As bitlocker was covered in the one of the earlier parts of the series this also has a straight forward migration mapping into the EndPoint Security - Disk Encryption Policies.
And for the Firewall Policies, whether you use these in the perspective of them being mainly controlled via MEMCM , or firewall policies which are controlled from a GPO level and distributed to all of your endpoints, these can also be mapped across to EndPoint Security - Firewall policies within Intune.
These are split up where you can define the settings for your actual firewall profile, and then another one specifically for firewall rules where you can configure the inbound and outbound traffic as seen below.
MDM Security Baselines
These baselines are set by default to add a foundational layer of security for all managed devices within Intune. Now where your policies are concerned within your On Premise MEMCM you may have some configurations which may either overlap, or perhaps be inconvenient to you where your other settings are concerned.
They provide a compliance standard for all devices globally within your Intune, so its best to proceed with caution when defining other policies within your Intune which may conflict with the security baselines.
Below is a screenshot of my MDM Security Baseline (December 2020) which is currently applied to all devices. Now as I have showed I had created a firewall policy it may not override this one, so if specific changes need to be made then you can change the distribution settings of where the security baseline has gone to if you want to build your own custom settings and baselines.
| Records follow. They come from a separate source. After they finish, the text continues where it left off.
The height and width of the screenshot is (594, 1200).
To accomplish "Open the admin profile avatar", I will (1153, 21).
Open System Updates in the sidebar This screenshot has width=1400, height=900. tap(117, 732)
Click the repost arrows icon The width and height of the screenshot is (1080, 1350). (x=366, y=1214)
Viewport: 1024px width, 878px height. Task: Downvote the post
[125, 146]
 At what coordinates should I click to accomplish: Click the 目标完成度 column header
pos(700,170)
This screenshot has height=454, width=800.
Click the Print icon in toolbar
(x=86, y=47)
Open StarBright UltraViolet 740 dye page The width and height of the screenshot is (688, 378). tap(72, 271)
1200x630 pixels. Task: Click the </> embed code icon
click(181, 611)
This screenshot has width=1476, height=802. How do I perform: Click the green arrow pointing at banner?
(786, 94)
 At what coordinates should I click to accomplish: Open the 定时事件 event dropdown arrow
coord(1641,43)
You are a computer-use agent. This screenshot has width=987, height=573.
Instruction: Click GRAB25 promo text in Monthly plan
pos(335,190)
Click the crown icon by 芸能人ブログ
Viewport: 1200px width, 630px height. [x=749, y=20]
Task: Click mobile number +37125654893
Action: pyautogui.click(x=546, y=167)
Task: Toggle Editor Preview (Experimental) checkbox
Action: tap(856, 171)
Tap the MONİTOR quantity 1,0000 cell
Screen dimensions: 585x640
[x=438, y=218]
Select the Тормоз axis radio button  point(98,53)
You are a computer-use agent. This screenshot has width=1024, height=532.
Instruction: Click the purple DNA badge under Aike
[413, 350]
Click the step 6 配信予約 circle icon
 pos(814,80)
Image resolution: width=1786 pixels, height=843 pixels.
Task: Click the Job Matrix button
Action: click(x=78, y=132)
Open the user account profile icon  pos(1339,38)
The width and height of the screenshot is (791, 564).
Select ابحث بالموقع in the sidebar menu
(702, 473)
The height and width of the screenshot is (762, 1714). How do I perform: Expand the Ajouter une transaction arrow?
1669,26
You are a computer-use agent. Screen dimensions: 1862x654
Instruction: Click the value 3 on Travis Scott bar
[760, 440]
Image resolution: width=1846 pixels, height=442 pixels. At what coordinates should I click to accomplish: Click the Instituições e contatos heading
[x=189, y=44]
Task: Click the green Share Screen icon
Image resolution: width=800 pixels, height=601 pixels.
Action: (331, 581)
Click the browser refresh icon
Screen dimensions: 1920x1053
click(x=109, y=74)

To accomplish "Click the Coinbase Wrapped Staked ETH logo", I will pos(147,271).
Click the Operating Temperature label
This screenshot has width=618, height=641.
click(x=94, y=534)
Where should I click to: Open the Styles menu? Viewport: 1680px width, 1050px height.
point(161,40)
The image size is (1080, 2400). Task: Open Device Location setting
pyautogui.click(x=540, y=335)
You do have the ability to create your own Security Baseline as well and define very similar settings which would be within policies which you are looking to migrate over into Intune. But please do so with care (Disclaimer at the top of the article)
End of the Series
Thanks again for looking through all six parts of this series and will be creating more around these areas soon which may give a more technical step by step approach on how to achieve these areas of migration.